*Required work*: Using the listing below, set down exactly the lines starting at the line that contains "Bangun SR dan" and ending at the line that contains "[1.288 Mahasiswa Baru", both included, and no others.

*Provided entries*:
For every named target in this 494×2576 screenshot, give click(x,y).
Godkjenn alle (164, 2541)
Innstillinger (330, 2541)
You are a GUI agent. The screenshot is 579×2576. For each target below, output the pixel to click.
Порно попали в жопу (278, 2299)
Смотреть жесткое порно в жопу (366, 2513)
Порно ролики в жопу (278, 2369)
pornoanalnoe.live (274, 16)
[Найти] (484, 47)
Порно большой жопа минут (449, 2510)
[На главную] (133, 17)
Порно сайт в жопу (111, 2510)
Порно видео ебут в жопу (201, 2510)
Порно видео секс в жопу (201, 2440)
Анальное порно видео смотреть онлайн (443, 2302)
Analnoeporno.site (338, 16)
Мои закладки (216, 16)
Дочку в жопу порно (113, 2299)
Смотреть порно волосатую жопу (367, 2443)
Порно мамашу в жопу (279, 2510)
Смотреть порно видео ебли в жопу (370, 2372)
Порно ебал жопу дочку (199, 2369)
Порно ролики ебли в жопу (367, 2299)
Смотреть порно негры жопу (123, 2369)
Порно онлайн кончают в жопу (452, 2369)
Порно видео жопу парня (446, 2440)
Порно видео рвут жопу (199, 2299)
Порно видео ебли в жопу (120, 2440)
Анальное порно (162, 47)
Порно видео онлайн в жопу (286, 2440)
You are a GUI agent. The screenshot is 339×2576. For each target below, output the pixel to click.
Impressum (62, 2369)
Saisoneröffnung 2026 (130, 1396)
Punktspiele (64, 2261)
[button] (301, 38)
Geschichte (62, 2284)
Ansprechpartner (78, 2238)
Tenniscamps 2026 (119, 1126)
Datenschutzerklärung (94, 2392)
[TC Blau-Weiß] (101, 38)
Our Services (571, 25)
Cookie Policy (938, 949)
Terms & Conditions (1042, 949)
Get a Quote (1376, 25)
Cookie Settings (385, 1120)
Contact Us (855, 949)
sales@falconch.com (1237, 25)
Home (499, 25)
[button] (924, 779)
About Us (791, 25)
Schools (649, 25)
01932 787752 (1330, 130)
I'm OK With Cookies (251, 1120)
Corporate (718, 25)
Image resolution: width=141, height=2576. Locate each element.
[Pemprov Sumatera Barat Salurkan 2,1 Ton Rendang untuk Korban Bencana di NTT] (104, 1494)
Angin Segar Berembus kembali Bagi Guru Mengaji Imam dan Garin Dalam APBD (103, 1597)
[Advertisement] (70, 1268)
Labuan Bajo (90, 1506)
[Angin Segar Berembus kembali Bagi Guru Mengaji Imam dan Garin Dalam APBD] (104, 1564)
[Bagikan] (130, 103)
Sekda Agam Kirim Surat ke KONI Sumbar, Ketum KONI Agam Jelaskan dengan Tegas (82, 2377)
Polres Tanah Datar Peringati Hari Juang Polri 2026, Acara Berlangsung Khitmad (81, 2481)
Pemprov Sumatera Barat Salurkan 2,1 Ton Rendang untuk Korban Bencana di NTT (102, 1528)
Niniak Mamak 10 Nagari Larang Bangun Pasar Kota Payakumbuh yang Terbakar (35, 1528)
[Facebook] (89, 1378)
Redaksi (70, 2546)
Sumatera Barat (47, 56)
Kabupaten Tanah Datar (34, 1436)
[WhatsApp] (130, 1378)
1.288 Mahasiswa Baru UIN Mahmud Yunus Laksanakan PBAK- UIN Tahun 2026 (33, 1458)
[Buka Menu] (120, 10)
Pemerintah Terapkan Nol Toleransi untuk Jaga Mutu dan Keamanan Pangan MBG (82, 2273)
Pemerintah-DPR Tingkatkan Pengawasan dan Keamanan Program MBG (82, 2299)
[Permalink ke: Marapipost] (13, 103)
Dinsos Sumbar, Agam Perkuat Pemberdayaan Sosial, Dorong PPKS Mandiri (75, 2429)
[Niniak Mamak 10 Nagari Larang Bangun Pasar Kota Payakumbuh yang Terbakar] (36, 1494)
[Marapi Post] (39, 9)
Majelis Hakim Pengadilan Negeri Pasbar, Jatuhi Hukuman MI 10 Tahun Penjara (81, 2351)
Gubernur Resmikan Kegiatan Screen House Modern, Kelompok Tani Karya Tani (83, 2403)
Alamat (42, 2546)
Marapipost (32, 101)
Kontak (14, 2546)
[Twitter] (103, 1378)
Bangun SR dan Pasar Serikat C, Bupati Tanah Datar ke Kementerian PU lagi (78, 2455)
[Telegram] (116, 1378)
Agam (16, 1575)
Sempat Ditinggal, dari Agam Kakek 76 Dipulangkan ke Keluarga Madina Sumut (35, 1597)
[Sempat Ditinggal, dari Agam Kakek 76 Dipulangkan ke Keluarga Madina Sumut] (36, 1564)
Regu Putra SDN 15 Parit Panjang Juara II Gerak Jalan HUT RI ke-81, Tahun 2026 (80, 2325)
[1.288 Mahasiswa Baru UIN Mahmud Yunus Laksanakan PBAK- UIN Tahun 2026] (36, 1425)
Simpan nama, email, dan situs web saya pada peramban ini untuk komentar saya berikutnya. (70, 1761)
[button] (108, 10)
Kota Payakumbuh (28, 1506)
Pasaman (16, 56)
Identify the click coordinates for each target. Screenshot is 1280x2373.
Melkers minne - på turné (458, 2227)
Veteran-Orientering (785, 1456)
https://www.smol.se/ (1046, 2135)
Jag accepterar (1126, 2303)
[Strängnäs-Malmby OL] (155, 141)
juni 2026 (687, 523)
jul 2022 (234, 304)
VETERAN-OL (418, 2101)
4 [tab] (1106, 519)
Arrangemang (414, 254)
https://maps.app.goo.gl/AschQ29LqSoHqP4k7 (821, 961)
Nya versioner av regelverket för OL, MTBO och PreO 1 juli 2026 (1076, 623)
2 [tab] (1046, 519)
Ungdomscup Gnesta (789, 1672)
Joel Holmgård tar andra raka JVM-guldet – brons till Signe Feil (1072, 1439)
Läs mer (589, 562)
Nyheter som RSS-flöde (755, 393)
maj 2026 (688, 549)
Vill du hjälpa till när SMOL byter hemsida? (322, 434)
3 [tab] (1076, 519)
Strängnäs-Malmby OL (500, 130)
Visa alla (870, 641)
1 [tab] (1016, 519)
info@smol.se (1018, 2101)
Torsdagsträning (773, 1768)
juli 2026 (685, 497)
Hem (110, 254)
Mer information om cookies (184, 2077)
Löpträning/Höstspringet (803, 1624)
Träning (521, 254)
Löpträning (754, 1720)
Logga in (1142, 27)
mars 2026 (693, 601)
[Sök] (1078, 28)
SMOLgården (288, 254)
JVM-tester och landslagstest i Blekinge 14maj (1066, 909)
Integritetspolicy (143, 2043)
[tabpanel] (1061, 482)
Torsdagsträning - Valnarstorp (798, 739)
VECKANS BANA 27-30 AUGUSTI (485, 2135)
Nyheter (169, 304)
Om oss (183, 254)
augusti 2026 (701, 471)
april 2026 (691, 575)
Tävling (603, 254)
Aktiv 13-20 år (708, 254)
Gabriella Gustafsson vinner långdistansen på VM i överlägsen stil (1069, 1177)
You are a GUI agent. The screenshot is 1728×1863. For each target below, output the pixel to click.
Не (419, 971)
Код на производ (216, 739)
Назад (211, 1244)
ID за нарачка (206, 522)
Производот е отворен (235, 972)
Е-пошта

*Answer to the problem*:
Bangun SR dan Pasar Serikat C, Bupati Tanah Datar ke Kementerian PU lagi (78, 2455)
[Telegram] (116, 1378)
Agam (16, 1575)
Sempat Ditinggal, dari Agam Kakek 76 Dipulangkan ke Keluarga Madina Sumut (35, 1597)
[Sempat Ditinggal, dari Agam Kakek 76 Dipulangkan ke Keluarga Madina Sumut] (36, 1564)
Regu Putra SDN 15 Parit Panjang Juara II Gerak Jalan HUT RI ke-81, Tahun 2026 (80, 2325)
[1.288 Mahasiswa Baru UIN Mahmud Yunus Laksanakan PBAK- UIN Tahun 2026] (36, 1425)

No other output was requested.